Successful Kiwis who have worked in investment banking and other lucrative professions in New York and London are also returning home to raise their families, said Ollie Wall, a realtor with Auckland-based Graham Wall Real Estate Ltd. The firm helped broker New Zealand's most expensive house sale in 2013, when a seven-bedroom mansion on the city's Paritai Drive was sold to a China-born businessman for $39 million.
"The world has got smaller," Wall said in an e-mail. "You can run multinational corporations from paradise now. So why wouldn't you?"
Fidelity National Financial Inc Chairman Bill Foley owns a luxury homestead in the Wairarapa region north of Wellington, and Robertson, chair of Tiger Management LLC in New York, owns two of the nation's most prestigious golf courses and a luxury lodge overlooking Queenstown's Lake Wakatipu. He says New Zealand is "the most beautiful place on Earth".
Billionaire Facebook Inc backer Peter Thiel described New Zealand as a "utopia" in 2011 and is reported to have bought residential property in Auckland and Queenstown. Thiel and a spokesman for the PayPal co-founder didn't respond to e-mailed requests for comment.

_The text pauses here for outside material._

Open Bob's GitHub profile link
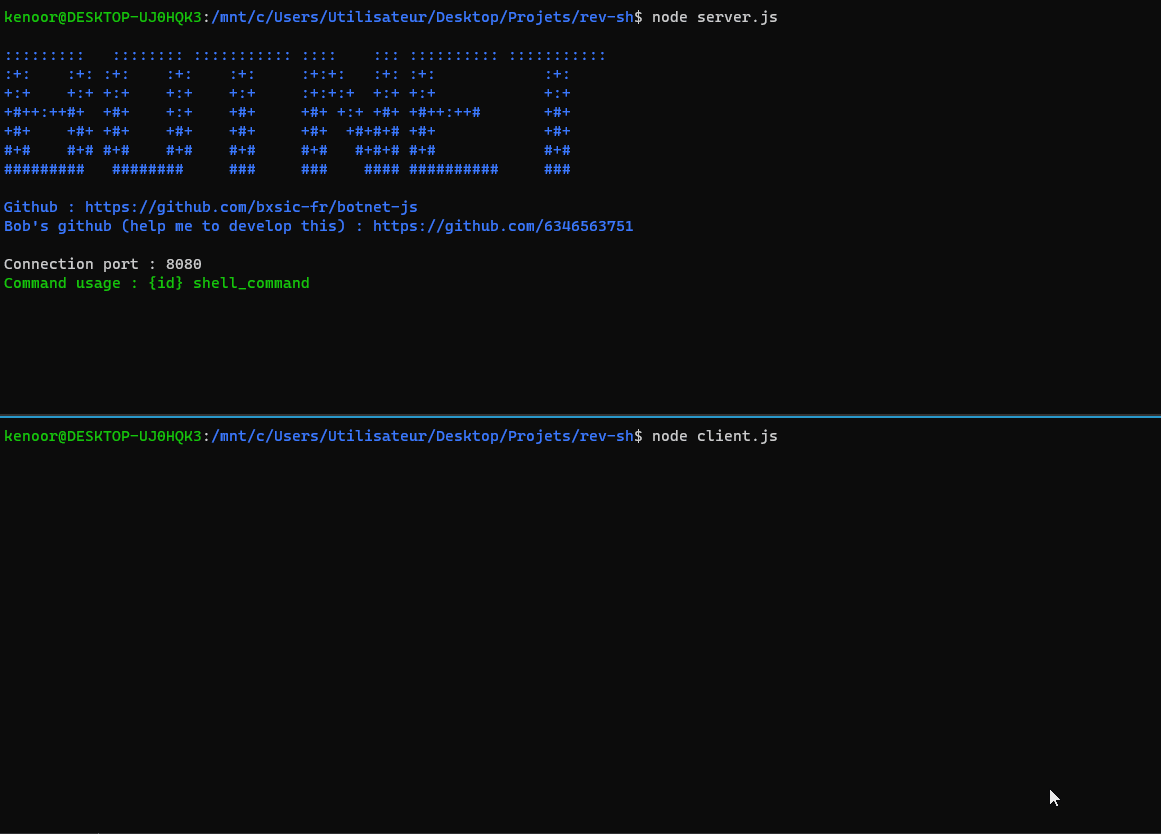Image resolution: width=1161 pixels, height=834 pixels. pyautogui.click(x=503, y=226)
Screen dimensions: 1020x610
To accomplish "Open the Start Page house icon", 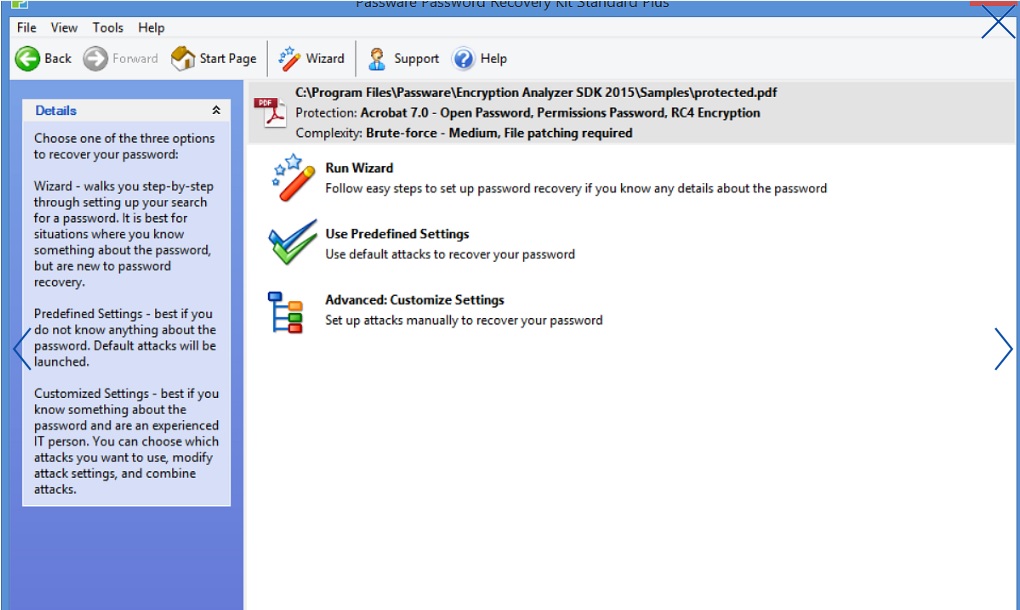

New Zealand has actively courted the wealthy. For an investment of $10 million in local assets or funds over a three-year-period, migrants can qualify for residency provided they spent 44 days in New Zealand in each of the two latest years. These investors don't have to speak English or live for a set amount of time in the country after the qualification period. They also don't have to become tax residents.
Since the programme started six years ago, 121 people have gained so-called Investor Plus visas, and more than 800 have secured a residency pass that requires a $1.5 million investment over four years, government data show.
"It provides a bolthole, a place for 'just in case'," said Willy Sussman, a partner at Auckland law firm Bell Gully, which has worked with wealthy migrants from all over the world.
The desire for a haven nestled among snow-capped alps close to an international airport helped house prices in Queenstown increase at more than twice the pace of Auckland in the year through October, reaching an average of $974,564.
Mark Harris, managing director of the town's Sotheby's Realty office, said he has sold properties for more than NZ$20 million, including ones with private landing strips.
"We hedge fund people all love optionality," said Nock, the part-time Queenstown resident from Hong Kong. "Will I live in New Zealand permanently? I'm not sure, but I want the optionality of being able to do that."